Further, Abdul Mehdi was unable to get all of the Ministers required selected at once. Power struggles and party politics kept the new Prime Minister from filing the last eight positions. In these eight are the most influential and important Ministers including Defense Minister and the Interior Minister (the DoD and Homeland Security equivalents in the United States).
The new Prime Minister viewed the partial selection as more important than waiting for a complete slate to be acceptable. This is because his own position and his Cabinet must be approved by the deadline of the Second of November. It is better to have half a loaf now and meet the deadline and assemble the rest later than to risk the entire slate of twenty-two Ministers to be confirmed all at the same time.
Key posts remain vacant
As for these last eight Ministers, the road will be rocky to reach a decision.
The Sunni believe that they are entitled to have the Defense Minister and will likely reject any choice that is not a Sunni.
The Iranian bloc wants to be responsible for appointing the Interior Minister (MoI). Iran wants the new Prime Minister to choose the MoI Minister from Iraq’s Popular Mobilization Forces (PMF).

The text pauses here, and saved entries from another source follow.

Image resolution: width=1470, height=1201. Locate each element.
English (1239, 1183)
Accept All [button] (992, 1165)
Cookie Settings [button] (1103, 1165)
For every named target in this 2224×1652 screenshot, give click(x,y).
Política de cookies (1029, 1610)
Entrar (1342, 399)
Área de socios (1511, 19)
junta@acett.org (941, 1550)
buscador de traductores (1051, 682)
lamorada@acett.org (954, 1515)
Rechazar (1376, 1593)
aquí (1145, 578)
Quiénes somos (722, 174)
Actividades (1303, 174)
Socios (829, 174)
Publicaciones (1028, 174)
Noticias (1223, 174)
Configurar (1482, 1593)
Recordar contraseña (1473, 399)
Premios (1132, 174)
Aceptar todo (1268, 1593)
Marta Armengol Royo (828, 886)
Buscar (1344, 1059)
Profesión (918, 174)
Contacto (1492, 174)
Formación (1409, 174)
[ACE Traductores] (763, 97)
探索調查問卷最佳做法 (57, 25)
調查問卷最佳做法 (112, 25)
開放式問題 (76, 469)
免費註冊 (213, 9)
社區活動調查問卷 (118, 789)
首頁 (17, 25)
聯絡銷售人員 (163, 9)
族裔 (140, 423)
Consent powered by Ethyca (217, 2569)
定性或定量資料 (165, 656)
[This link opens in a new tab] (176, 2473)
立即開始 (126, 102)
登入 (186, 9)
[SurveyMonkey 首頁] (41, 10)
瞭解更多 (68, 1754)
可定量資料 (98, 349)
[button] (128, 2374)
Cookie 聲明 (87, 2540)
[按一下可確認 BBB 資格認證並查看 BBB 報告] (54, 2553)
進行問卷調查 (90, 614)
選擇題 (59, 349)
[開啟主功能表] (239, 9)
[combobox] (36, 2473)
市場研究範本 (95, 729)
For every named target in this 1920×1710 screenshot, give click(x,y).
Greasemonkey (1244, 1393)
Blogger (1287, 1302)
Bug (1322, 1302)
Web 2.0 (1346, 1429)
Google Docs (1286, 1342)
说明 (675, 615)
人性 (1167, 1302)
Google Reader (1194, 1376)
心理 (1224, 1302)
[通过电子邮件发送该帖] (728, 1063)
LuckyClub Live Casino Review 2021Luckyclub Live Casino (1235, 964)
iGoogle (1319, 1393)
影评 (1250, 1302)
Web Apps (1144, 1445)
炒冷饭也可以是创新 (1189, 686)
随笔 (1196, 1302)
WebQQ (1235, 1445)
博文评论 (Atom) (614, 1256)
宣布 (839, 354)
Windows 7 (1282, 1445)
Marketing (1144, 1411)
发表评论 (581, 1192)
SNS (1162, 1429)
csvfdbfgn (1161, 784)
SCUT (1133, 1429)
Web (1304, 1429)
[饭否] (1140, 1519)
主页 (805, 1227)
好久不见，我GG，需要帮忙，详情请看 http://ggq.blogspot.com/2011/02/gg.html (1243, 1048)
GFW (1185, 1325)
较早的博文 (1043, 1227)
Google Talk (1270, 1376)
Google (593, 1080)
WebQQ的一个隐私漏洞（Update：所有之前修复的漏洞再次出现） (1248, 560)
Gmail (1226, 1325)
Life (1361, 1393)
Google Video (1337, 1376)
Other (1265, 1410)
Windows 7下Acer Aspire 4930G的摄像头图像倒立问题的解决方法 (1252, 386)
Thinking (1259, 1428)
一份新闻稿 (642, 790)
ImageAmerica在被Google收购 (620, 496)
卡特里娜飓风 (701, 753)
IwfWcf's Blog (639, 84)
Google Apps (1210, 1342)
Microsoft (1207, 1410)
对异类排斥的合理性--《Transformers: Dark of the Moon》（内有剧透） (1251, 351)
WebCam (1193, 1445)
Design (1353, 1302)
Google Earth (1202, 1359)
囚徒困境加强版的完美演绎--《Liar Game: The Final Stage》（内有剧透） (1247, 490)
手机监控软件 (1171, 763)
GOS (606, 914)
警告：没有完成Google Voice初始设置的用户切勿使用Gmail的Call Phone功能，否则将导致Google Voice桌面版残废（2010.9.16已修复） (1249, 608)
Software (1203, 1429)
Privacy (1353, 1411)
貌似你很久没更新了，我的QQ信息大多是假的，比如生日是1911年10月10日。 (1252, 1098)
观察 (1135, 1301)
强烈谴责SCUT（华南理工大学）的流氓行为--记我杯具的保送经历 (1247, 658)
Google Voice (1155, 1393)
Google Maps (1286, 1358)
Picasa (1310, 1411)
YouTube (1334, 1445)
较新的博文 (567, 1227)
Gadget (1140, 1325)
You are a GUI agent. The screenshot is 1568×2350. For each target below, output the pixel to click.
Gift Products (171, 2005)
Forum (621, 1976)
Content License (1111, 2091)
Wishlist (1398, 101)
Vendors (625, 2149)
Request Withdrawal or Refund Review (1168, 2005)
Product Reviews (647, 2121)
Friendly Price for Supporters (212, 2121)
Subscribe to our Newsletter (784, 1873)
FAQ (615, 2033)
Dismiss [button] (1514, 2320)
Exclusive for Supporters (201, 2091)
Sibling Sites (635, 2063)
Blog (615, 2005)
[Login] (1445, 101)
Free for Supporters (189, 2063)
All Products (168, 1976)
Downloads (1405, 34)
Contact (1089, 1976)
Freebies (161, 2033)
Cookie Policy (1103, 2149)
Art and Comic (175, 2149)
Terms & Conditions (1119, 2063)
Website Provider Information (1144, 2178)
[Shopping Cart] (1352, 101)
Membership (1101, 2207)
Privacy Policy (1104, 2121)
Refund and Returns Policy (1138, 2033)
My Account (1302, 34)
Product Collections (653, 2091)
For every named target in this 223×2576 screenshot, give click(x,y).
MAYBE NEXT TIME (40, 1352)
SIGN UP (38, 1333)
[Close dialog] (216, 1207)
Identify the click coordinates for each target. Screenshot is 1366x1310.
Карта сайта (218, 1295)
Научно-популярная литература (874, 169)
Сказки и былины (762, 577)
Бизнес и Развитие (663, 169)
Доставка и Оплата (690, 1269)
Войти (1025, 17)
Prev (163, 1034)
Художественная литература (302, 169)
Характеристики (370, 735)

The PMF has been the Iraqi militia fighting ISIS. It has been thoroughly infiltrated by Iran and, in its role of protecting the borders; the PMF facilitates Iranian illicit activities and movement across the entire Northern Middle East. This was a huge sticking point with many Parliamentarians and led to a deferred decision.
Also the new PM pledged to completely change the cabinet, holding over no current Ministers. This pledge he was able to keep. Sadly but necessarily, the good went with the bad. Mohammed Shi’ia al Sudani, the former Minister of Work and acting Minister of Industry was swept out with the old. Mohammed al Sudani is known to me from my time in the Maysan Province where he was the Provincial Governor. He is honest and a good man. He is just the kind of man that belongs in government and I hope that there will be a future for him serving the Iraqi people.
Other frictional points in this process provide for future problems for the new Prime Minister.
First, there was no selection from the Basra Province to the cabinet. Basra is the second city of Iraq and has ordinarily been given the Ministers of Oil and Transportation. Iraq’s only port is in Basra and the people there feel that they are entitled to these Ministries because of the closeness of Basra to these issues. Also, Basra has been without a regular supply of water for some time now and there have been riots and general unrest. Abdul Mehdi must tread carefully here.
Second, the conscience of Iraq had spoken about government formation recently. Imam al Sistani recently gave a sermon “suggesting” that any new government should have several hallmarks. Among these are principally that there should be no holdovers, that the selections should be non-sectarian and that the political parties should not be the arbiters of the selection process. Abdul Mehdi was only able to meet these “suggestions” in part. Al Sistani, of course, has no formal role in the process but is ignored at the peril of the government. Their selection had better work out for all concerned or the government will almost certainly fall.
All in all, the process was a step forward to building an anti-corruption government. In hopes for the future, United States congratulated the progress of the new Prime Minister and Secretary of State Pompeo telephoned Mr. Abdul Mehdi to congratulate him and wish him well. The Western Nations have similarly signaled their approval as well.